*** RECORDS SUPPLIED ***

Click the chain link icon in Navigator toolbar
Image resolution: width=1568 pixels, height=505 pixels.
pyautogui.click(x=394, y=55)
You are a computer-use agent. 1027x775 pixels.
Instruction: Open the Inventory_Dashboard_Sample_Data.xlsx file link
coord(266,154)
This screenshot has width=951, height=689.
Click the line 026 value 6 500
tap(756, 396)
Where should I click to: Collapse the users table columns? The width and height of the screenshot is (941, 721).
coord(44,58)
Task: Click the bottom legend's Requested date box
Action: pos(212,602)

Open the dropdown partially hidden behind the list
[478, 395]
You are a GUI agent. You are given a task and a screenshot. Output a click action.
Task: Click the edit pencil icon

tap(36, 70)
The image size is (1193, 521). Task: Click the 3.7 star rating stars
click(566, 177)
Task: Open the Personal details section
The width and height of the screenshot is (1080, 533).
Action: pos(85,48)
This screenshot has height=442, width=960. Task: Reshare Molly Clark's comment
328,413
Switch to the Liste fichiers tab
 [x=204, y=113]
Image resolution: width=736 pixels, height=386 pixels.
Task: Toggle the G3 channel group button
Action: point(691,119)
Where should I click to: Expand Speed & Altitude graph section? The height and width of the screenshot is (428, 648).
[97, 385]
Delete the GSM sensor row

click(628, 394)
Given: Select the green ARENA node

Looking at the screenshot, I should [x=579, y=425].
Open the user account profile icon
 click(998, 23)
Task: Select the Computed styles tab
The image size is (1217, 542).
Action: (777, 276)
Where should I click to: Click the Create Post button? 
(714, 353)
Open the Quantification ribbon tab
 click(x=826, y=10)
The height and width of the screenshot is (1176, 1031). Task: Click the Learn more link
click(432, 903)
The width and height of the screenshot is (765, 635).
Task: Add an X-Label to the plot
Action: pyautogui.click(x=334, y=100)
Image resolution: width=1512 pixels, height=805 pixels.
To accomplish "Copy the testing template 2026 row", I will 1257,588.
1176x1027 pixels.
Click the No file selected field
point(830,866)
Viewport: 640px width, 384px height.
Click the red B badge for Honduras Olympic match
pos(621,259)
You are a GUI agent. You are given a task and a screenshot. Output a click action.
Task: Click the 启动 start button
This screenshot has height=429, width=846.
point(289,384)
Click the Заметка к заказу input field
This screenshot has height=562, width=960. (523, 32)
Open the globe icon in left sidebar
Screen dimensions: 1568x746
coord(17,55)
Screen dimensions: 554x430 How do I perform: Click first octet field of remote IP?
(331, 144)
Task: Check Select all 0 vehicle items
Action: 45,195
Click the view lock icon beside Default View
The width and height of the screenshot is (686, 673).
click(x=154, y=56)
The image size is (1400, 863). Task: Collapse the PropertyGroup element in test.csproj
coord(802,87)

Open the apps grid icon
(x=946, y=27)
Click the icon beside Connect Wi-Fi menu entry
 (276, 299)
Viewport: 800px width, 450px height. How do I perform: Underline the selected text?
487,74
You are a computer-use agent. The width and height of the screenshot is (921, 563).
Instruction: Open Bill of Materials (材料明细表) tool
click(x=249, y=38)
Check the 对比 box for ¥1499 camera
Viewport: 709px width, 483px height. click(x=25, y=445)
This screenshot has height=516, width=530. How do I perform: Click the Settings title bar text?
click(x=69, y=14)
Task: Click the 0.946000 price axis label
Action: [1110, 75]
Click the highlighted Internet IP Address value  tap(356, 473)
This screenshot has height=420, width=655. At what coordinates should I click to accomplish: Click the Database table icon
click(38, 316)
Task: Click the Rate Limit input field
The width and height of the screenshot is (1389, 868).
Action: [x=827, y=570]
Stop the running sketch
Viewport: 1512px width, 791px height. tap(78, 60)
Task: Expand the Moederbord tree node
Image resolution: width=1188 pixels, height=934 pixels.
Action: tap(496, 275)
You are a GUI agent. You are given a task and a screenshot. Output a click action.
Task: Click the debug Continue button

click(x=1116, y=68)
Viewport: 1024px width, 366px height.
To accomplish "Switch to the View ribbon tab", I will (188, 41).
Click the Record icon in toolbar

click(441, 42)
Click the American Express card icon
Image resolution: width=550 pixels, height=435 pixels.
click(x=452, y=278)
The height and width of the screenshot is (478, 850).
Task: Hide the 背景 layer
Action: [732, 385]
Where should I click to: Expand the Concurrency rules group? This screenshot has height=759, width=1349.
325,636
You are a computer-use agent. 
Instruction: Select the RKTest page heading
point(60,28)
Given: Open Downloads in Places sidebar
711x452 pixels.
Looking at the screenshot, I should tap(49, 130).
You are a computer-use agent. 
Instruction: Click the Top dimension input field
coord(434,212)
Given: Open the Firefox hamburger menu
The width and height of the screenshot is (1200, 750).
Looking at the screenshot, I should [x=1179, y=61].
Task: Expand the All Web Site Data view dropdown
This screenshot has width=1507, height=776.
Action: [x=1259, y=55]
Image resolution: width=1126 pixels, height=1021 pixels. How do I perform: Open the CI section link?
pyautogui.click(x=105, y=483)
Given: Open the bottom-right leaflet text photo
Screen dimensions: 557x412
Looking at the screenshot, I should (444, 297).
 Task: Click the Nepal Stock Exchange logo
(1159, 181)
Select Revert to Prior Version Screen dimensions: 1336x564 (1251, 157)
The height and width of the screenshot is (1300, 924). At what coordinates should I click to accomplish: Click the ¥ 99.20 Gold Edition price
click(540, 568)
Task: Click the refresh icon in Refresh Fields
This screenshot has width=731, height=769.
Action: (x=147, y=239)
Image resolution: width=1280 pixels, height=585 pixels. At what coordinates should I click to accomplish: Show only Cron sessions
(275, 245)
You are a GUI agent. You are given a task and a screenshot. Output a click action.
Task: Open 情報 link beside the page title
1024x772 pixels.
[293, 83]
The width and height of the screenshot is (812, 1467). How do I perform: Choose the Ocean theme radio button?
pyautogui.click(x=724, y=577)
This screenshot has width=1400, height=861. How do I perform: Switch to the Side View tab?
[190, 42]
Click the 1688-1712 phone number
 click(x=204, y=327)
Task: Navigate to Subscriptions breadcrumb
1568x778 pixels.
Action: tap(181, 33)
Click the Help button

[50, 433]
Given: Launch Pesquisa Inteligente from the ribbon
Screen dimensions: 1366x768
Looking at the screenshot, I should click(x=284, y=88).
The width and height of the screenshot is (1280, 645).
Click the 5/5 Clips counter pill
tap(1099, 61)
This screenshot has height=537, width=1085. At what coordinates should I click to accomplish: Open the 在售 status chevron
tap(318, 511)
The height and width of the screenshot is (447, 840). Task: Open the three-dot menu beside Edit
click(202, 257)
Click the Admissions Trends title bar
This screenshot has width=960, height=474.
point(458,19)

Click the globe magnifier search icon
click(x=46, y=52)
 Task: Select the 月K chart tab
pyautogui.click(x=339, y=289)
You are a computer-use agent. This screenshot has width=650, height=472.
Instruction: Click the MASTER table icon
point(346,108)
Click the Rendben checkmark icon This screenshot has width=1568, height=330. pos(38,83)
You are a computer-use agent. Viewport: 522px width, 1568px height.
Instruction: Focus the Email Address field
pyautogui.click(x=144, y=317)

*** End of RECORDS SUPPLIED ***

TASK DIRECTIONS: Among the lines above, find the one with "Check the 对比 box for ¥1499 camera" and the one with "Task: Click the Rate Limit input field". Quote both and everything between them, exactly.

ANSWER AREA:
Check the 对比 box for ¥1499 camera
Viewport: 709px width, 483px height. click(x=25, y=445)
This screenshot has height=516, width=530. How do I perform: Click the Settings title bar text?
click(x=69, y=14)
Task: Click the 0.946000 price axis label
Action: [1110, 75]
Click the highlighted Internet IP Address value  tap(356, 473)
This screenshot has height=420, width=655. At what coordinates should I click to accomplish: Click the Database table icon
click(38, 316)
Task: Click the Rate Limit input field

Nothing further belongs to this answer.